- Relator(a)
- Ministro Rogerio Schietti Cruz
- Órgão julgador
- Sexta Turma
- Data do julgamento
- 27/02/2024
- Data de publicação
- 04/03/2024
STJ – Acórdão, Rel. Ministro Rogerio Schietti Cruz, Sexta Turma, j. 27/02/2024, p. 04/03/2024
AGRAVO REGIMENTAL NO AGRAVO EM RECURSO ESPECIAL. CORRUPÇÃO PASSIVA E CONCUSSÃO. REPARAÇÃO CIVIL. INDENIZAÇÃO. NECESSIDADE DE INDICAÇÃO EXPRESSA DE VALOR MÍNIMO. JURISPRUDÊNCIA RECENTEMENTE CONSOLIDADA NA TERCEIRA SEÇÃO. RESP N. 1.986.672/SC. APLICAÇÃO RETROATIVA DA NOVA JURISPRUDÊNCIA. POSSIBILIDADE. EFEITOS NÃO MODULADOS. ORIENTAÇÃO PRETÉRITA NÃO PACIFICADA. OSCILAÇÃO ENTRE AS TURMAS E NO ÂMBITO DE CADA ÓRGÃO FRACIONÁRIO. AGRAVO REGIMENTAL NÃO PROVIDO. 1. Entendia a Sexta Turma deste Colegiado que os requisitos de fixação do valor mínimo para a indenização prevista no art. 387, IV, do CPP exigiam, tão somente, pedido expresso na denúncia, pois prescindíveis a indicação de valor e a instrução probatória específica.
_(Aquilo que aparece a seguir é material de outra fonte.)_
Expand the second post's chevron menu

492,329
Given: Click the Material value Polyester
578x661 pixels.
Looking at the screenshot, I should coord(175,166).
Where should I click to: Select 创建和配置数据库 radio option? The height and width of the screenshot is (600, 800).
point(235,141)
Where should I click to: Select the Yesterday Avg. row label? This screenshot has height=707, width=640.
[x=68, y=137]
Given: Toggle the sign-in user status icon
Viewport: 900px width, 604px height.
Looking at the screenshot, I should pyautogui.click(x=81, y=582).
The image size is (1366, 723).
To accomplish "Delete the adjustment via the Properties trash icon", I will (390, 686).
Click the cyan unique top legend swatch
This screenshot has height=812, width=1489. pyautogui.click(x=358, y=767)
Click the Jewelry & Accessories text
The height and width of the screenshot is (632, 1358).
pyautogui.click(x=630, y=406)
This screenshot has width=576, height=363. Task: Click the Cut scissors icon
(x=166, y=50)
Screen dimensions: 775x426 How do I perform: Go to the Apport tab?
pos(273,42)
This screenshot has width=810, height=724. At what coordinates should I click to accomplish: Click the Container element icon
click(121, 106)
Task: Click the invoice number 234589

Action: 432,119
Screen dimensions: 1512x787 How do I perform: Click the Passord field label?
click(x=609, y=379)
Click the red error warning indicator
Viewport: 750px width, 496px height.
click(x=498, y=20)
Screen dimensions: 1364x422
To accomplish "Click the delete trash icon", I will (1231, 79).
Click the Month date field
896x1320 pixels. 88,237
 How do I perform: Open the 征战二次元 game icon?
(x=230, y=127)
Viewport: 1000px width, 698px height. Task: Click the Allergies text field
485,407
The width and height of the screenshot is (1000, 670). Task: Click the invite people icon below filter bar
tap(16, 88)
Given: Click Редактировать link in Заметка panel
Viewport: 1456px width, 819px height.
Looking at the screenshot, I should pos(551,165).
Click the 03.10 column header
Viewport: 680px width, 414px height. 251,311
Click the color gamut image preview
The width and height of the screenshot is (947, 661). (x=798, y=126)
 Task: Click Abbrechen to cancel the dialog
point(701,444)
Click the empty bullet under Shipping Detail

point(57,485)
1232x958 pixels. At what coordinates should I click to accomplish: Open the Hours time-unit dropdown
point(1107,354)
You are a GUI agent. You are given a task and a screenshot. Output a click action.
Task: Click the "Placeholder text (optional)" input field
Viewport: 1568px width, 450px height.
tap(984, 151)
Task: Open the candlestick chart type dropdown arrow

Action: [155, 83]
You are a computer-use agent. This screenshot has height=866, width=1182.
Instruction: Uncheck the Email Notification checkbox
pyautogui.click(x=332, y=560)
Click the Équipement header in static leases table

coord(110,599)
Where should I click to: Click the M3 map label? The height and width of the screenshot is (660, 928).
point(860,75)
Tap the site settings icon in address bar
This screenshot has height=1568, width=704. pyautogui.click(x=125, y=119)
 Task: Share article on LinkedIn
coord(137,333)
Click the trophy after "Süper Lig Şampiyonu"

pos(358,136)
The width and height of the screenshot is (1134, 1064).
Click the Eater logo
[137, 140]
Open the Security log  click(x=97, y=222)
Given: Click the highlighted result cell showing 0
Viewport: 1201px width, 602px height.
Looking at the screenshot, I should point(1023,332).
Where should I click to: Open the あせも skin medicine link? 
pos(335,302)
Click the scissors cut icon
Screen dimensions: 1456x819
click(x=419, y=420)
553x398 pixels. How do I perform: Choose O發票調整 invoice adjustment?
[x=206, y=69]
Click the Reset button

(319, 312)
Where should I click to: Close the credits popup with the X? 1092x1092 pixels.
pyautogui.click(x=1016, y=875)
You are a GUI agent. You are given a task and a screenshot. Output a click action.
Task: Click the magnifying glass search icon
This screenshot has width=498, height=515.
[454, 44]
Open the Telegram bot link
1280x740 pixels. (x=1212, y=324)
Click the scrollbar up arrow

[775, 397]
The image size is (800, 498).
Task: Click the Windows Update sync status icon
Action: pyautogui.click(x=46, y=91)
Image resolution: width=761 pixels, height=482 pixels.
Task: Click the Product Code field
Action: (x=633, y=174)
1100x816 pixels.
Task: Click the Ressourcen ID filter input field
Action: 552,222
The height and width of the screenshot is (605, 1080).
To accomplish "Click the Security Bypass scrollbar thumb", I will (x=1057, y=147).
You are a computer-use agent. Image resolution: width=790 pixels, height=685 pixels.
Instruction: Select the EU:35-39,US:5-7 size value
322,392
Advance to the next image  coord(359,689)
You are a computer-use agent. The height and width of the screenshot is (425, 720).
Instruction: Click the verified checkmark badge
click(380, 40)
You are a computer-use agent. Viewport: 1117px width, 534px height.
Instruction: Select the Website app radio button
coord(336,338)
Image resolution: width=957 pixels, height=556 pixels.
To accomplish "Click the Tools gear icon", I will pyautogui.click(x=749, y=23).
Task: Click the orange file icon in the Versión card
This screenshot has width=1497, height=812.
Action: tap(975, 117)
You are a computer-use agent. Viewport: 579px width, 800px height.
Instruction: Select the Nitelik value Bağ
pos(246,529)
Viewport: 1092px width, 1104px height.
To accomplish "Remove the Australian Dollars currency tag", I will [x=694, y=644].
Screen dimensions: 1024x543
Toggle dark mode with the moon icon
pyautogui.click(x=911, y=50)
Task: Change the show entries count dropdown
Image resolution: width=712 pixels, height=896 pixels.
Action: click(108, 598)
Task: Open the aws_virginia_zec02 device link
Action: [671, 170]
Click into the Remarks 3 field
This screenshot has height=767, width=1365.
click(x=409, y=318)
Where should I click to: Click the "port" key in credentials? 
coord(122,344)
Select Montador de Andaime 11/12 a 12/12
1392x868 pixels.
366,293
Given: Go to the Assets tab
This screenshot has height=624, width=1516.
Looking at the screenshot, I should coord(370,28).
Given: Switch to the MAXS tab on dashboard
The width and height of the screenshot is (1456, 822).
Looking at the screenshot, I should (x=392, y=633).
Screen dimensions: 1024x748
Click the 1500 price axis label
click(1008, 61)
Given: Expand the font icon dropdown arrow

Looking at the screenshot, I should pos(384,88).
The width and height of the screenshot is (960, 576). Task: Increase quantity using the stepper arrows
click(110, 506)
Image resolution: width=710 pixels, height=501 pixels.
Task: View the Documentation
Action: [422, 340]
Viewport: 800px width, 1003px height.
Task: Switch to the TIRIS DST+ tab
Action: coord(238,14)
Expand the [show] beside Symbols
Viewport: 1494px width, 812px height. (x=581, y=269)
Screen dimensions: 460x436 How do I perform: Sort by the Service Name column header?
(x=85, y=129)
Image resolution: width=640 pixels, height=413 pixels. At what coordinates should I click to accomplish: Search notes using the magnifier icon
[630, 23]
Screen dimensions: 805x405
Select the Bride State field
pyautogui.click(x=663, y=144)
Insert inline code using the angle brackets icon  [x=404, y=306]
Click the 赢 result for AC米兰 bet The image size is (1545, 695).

A satisfação dos referidos requisitos não importaria em violação do princípio do devido processo legal e do contraditório, pois facultou-se à defesa, desde o início da ação penal, contrapor-se ao pleito ministerial, nos termos do art. 387, V, do CPP. 2. Recentemente, a Terceira Seção desta Corte, no julgamento do REsp n. 1.986.672/SC, Rel. Min. Ribeiro Dantas, DJe 21/11/2023, firmou a tese de que, "em situações envolvendo dano moral presumido, a definição de um valor mínimo para a reparação de danos: (I) não exige prova para ser reconhecida, tornando desnecessária uma instrução específica com esse propósito, todavia, (II) requer um pedido expresso e (III) a indicação do valor pretendido pela acusação na denúncia". 3. No caso, a inicial, embora faça ao pedido indenizatório, não apresenta expressamente o valor mínimo requerido com fundamento no art. 387, IV, do CPP, circunstância que obsta a concessão da indenização na esfera penal. 4. A aplicação da nova jurisprudência a casos anteriores à prolação do acórdão no REsp n. 1.986.672/SC, mostra-se adequada, primeiro, porque o aresto em comento não modulou seus efeitos, e segundo, pois a jurisprudência não era pacificada entre as Turmas Criminais e oscilava até mesmo no âmbito de cada órgão fracionário. Ademais, a condenação ainda não transitou em julgado. 5. Agravo regimental não provido. (AgRg no AREsp n. 2.442.300/MG, relator Ministro Rogerio Schietti Cruz, Sexta Turma, julgado em 27/2/2024, DJe de 4/3/2024.)